How often is there some type of new trend in dieting practices, workout techniques, or new must-have technology? Every day. As a general rule, I haven’t really been one to be up on the latest trends and I’m often a step behind as a music artist on who sings what song, behind as an amateur racing cyclist in regards to best gear and training practices, and behind as a church leader in knowing the latest pod-casts and books to be deluging myself into. So, when tasked with reading a book by an author featured on infomercials, Christian television broadcasting, and general you-tube hype, I admittedly started turning the pages with great skepticism.

However, to my surprise I found The Seven Pillars of Health by Don Colbert quite helpful to my own health, fad or no fad. He opens the introduction in a way that at least got me to pay attention for a few pages. “Because I have made my career as a medical doctor , the advice I give in this book is not something I picked up from the Internet or from other medical professionals. These are not seven fads of health, or seven theories of health, but seven pillars of health.” It seemed Colbert was at least aware of my own skepticism, and so that made me at least willing to go onward.
Working though the book made me realize the purpose of his audience was for pastors and others who fall out of ministry simply because their bodies are unable to hold up. This is a pretty sad reality. How many ministers both here and overseas had to choose reduce their role in God’s Kingdom work, or sadly choose to back out entirely from the calling on their life due to physical ailments and limitations that may have been dealt with in a preventative manner? Dr. Colbert explains the body's vital need for: Water, Sleep and Rest, Living Food, Exercise, Detoxification, Supplements, and  Coping with Stress.

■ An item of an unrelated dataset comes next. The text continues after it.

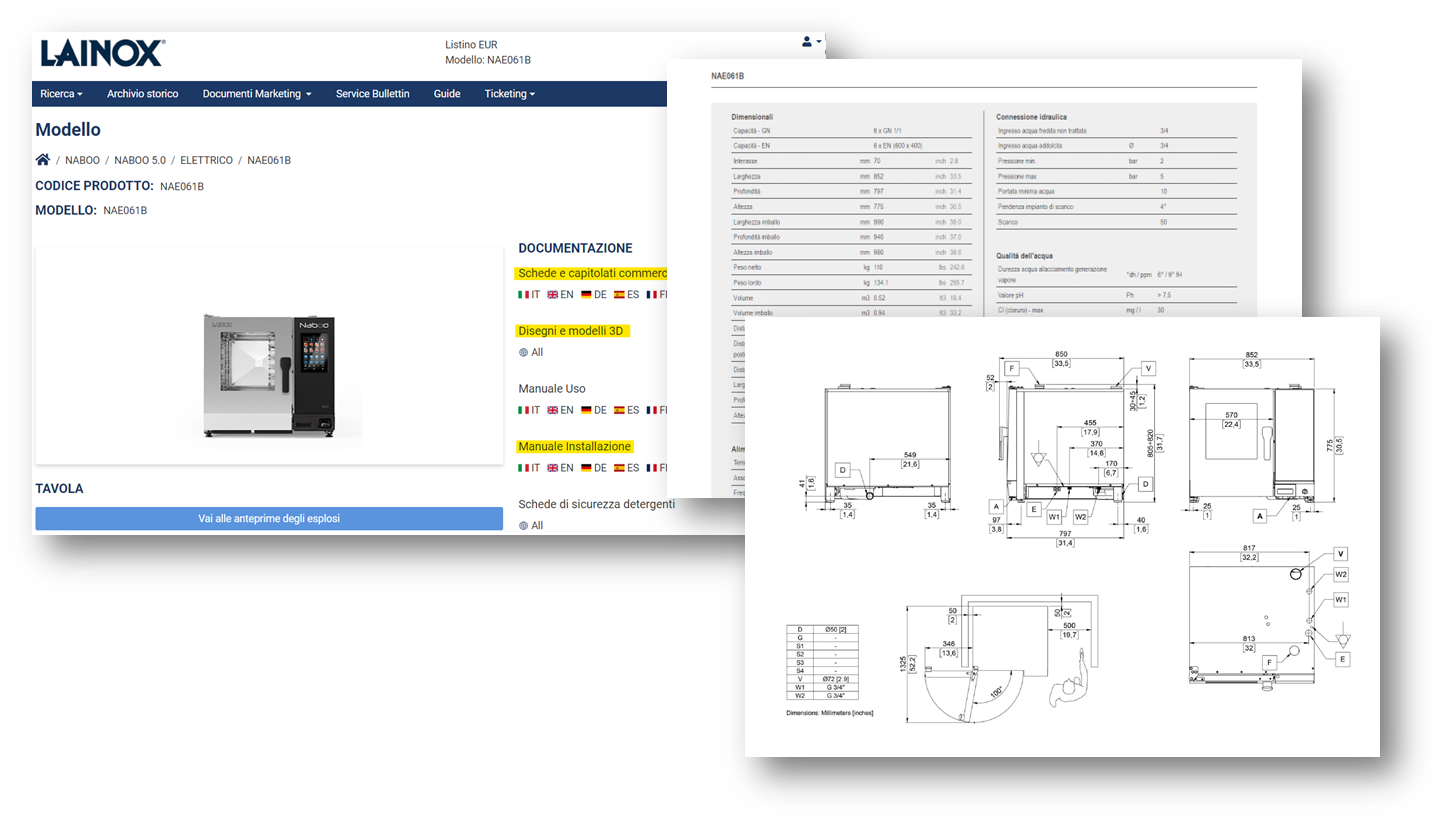
Task: Go to ELETTRICO breadcrumb link
Action: point(206,160)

I found Colbert’s encouragements to drink more water to be strong ones, but I found the lengths to which he went to be excessive and too heady to be useful. For instance, “Hexagonal water moves easily within the cellular matrix of the body, helping with nutritional absorption and waste removal” seems far beyond the scope of what an author would write to the layperson, without doing it intentionally to belittle the reader.  I appreciated the challenge to eat living foods rather than dead foods, and I learned a few things about cooking that I didn’t realize: “Don’t kill living foods by improper cooking. For example, many people don’t realize that when they boil vegetables, the nutrients leech into the water. By the time the vegetables are tender enough to eat, the minerals and vitamin content is higher in the water than the vegetables!” I had no idea I was taking a “living food” and turning it into a “dead food” simply by boiling it in water. All in all, the book was a great read, but far too much detail to be anything other than resource material. Proposing that this could be a daily reading for a better healthy life is just impractical.